What happened to the signature?

I just found out that a file created by Flexcel is now sending the standard HEX signature file so I can recognize it as a XSLX document.



This is the standard HEX signature to recognize a Microsoft Office 2007 document:



        ' If this is a Microsoft Office 2007 document

        If Mid(lcString, 1, 14) = Chr(80) + Chr(75) + Chr(3) + Chr(4) + Chr(20) + Chr(0) + Chr(6) + Chr(0) + _

        Chr(8) + Chr(0) + Chr(0) + Chr(0) + Chr(33) + Chr(0) Then



Can you explain?

...I meant "NOT" sending the standard HEX signature

If you look at this page, you will see bytes 7th and up are not as it should:



http://www.garykessler.net/library/file_sigs.html



For byte 7th, you put 0 instead of 6.

For byte 8th, you put 8 instead of 0.

Etc.



Is this a new protocol?

Hi,


As the page you pointed says, an xlsx file is just a zip file. You can rename a .xlsx file to .zip and extract it with any zip tool.

Now, zip files don't have a header at the top, the header is at the bottom. This allows people to create files that when you name them with an extension of jpg they are an image, and if you rename them to zip they are a compressed file. (the headers of jpg are at the top, the headers of png are at the bottom)
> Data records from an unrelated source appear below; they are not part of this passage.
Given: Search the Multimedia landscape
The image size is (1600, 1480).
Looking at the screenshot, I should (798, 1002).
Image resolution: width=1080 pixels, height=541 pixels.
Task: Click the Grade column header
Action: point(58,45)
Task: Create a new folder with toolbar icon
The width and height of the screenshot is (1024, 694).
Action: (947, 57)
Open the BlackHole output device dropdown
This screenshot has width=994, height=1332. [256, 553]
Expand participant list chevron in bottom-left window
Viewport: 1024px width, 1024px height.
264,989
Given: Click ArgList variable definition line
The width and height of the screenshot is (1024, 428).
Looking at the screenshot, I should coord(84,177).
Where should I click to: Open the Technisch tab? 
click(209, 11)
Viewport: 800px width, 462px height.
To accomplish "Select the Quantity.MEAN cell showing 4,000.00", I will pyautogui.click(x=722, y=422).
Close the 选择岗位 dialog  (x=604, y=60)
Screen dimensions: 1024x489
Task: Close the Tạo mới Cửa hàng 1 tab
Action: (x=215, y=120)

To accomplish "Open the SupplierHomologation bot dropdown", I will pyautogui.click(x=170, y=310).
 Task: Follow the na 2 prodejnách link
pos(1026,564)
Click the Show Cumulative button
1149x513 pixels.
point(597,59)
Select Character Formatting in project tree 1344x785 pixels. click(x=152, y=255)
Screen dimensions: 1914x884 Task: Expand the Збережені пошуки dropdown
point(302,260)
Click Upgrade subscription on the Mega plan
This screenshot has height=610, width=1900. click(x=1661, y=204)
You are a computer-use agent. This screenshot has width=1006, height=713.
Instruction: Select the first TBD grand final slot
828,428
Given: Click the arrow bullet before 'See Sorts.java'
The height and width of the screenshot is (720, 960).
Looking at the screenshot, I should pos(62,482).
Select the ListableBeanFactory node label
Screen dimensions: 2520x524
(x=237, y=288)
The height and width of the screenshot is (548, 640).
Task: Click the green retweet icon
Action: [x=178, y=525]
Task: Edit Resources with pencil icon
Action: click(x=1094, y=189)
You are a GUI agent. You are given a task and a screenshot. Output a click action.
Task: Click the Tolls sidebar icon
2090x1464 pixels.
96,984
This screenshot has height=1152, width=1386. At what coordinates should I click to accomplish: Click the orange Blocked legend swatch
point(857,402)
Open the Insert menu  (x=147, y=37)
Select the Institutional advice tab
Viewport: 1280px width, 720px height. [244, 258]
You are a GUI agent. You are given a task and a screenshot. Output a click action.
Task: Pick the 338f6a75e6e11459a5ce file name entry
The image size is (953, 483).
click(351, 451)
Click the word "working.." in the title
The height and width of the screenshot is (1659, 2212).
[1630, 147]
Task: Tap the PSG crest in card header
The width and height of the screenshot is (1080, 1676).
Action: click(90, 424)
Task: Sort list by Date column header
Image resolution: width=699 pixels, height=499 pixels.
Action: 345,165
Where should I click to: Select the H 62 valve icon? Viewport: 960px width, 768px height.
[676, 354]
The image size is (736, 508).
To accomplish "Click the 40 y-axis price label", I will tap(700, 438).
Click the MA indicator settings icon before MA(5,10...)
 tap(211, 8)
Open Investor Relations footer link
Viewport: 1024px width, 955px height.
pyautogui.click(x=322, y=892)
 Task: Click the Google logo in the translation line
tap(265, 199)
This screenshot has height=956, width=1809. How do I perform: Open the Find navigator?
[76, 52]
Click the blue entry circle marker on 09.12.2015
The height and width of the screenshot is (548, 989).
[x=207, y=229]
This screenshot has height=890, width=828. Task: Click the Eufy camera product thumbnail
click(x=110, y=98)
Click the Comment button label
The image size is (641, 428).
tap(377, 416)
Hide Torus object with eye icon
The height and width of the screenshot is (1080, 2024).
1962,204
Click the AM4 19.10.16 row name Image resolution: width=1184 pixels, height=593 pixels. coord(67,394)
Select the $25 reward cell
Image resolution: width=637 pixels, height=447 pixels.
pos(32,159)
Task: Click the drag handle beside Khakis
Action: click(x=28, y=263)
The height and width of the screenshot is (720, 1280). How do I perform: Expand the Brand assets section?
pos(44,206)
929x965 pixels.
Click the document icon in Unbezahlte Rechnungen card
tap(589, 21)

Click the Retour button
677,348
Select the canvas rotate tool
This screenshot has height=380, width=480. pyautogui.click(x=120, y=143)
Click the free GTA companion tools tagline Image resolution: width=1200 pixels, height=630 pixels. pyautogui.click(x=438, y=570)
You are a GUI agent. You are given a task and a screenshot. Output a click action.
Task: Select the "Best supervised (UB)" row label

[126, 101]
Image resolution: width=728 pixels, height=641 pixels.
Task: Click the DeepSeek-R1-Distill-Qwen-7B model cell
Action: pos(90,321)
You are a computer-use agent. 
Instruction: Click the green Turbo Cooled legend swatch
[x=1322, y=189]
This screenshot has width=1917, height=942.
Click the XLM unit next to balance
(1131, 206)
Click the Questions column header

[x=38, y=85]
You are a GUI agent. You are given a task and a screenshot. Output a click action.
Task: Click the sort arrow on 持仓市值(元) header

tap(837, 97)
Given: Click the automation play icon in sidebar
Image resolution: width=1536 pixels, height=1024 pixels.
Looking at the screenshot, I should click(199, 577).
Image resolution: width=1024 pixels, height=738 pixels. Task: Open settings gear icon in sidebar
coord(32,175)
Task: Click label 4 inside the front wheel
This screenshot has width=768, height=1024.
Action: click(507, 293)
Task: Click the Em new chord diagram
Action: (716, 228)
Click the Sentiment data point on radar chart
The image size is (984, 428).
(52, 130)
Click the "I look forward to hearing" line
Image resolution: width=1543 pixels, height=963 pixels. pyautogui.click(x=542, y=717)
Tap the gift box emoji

You can't assume anything about the start of a zip, the only data is at the end (And it isn't in a fixed position either, as the zip file could have a comment after the eof header).

What normally happens is, that even when the start of a zip file might be anything, you start by putting there the first compressed file. Every compressed file has this headers:
http://en.wikipedia.org/wiki/Zip_(file_format)#File_headers

0x04034b50 in little indian notation is:
50 4b 03 04
After that we have the minimum version needed to extract: 00 14
After that a general purpose bit flag which is the one you are seeing differently.
In that page, they use 06 08
We use 08 00

If you search for in the zip specification: https://pkware.cachefly.net/webdocs/casestudies/APPNOTE.TXT
for 
4.4.4 general purpose bit flag: (2 bytes)
You'll see the meaning of every bit. (beware, this is in little endian order)

What just happens is that we use different compression options than Excel. In general, FlexCel compresses the file more creating smaller xlsx files.

But you just can't use that header to identify an xlsx file. A still bad but better solution would be to use the File header "50 4b 03 04". Even the 2 next bytes " 00 14" might change if the minimum version needed to encrypt changes, so you can't trust they will always be 00 14.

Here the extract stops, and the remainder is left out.